--- MATERIAL PROVIDED Enclosed Below ---
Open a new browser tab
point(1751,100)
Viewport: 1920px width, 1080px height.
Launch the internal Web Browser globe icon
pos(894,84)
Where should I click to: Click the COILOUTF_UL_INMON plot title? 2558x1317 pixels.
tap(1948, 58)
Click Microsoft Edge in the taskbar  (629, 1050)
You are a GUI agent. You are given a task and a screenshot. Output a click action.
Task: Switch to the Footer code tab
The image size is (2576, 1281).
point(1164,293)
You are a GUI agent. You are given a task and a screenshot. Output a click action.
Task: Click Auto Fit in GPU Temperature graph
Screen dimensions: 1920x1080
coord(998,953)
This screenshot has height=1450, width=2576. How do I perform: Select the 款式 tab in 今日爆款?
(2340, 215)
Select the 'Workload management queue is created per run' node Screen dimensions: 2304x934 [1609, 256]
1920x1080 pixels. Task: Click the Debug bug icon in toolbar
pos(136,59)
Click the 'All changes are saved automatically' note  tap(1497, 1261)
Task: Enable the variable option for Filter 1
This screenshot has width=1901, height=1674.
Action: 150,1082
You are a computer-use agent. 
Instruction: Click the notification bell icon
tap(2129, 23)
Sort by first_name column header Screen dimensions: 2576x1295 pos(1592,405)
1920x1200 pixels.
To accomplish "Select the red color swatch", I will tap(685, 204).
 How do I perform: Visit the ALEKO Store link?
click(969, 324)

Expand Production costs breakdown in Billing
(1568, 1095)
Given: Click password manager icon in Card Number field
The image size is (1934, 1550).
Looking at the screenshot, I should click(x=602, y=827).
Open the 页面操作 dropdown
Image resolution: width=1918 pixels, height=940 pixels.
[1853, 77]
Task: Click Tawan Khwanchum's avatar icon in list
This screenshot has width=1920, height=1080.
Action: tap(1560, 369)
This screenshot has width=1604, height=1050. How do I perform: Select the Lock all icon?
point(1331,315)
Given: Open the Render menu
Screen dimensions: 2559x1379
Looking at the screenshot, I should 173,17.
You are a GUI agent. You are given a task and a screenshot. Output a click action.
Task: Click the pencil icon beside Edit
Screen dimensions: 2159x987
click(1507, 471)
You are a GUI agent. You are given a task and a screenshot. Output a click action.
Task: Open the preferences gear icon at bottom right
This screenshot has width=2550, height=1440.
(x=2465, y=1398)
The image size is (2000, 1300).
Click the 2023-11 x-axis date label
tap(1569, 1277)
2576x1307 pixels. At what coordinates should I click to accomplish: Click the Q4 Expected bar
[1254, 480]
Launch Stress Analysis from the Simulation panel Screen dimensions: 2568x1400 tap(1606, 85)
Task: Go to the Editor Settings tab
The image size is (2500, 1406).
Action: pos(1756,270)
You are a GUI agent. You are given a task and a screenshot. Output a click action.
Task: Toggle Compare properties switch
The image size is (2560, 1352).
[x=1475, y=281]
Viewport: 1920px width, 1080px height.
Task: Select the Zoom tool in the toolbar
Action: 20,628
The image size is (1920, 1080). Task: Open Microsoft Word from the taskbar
--- End of Enclosed MATERIAL PROVIDED ---
- REQUIRED ACTION
Write down only how many lines in the listing contain the word "Microsoft".

- EXERCISE RESULT
2